Tzvika Hadar

Personal information
- Native name: צביקה הדר
- Nationality: Israeli
- Born: 1958

Medal record
Representing
Atlantic Bowls Championships
| Bronze medal – third place | 2015 Cyprus | pairs |
European Championships
| Bronze medal – third place | 2011 Portugal | mixed |
| Bronze medal – third place | 2022 Ayr | triples |

= Tzvika Hadar (bowls) =

Israeli lawn bowler (born 1958)

Tzvika Hadar (צביקה הדר; born 1958) is an Israeli international lawn bowler.

==Bowls career==
Hadar represented Israel at three World Championships (the sport's blue riband event); the 2004 World Outdoor Bowls Championship, the 2012 World Outdoor Bowls Championship and the 2016 World Outdoor Bowls Championship.

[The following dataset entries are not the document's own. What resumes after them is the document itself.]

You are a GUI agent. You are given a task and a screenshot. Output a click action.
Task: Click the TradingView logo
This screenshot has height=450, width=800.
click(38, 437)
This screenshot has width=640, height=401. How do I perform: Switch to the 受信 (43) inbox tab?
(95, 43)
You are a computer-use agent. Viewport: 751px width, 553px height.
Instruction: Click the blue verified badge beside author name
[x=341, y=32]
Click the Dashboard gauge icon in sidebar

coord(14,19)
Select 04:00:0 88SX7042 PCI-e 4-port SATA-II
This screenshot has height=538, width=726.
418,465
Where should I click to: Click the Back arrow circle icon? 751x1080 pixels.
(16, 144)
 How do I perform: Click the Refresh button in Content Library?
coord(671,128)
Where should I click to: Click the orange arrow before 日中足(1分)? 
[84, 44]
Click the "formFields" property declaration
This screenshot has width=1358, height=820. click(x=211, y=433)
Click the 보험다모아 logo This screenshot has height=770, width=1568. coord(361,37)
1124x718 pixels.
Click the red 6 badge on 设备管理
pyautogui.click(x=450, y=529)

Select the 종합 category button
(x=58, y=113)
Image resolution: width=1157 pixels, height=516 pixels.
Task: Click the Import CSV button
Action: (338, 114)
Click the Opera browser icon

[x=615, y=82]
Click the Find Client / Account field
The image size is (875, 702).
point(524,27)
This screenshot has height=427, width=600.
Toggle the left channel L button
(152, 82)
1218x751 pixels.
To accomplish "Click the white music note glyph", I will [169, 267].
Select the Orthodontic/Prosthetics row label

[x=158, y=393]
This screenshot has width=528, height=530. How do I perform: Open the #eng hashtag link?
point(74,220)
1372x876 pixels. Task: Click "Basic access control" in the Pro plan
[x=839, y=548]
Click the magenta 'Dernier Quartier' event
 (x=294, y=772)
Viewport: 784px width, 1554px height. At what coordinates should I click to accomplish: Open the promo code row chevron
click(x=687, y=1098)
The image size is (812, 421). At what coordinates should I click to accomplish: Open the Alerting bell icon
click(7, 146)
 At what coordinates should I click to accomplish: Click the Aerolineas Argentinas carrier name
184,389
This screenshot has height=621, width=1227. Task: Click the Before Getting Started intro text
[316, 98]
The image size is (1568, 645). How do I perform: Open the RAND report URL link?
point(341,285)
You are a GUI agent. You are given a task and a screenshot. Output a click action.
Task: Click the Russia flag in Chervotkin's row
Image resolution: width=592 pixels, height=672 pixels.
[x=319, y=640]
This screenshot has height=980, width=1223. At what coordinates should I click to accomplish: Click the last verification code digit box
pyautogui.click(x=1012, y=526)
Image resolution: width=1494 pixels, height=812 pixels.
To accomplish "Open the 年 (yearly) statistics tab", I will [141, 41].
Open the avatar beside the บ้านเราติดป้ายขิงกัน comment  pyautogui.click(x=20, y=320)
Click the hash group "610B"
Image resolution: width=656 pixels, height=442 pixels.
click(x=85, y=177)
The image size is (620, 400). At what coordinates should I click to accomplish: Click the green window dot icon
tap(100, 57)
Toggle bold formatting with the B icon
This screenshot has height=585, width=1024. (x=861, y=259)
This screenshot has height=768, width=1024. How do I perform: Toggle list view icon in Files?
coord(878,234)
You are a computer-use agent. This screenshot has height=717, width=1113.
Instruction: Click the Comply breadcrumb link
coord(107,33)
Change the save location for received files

In 2011, he won a bronze medal at the European Bowls Championships in Portugal and won a pairs bronze medal (with Daniel Alonim), at the 2015 Atlantic Bowls Championships.

Hadar was selected as part of the five man team by Israel for his fourth World Championship at the 2020 World Outdoor Bowls Championship but the event was cancelled due to the COVID-19 pandemic. In 2022, he won triples bronze at the European Bowls Championships.

In 2023, he was selected as part of the team to represent Israel at the 2023 World Outdoor Bowls Championship. He participated in the men's triples and the men's singles events.

In 2024, he qualified with his older brother for the pairs competition at the 2024 World Indoor Bowls Championship. He had qualified for the 2023 Scottish International but chose not to participate due to the Gaza war.

He has also served as the European Bowls Union President and had a career in real estate.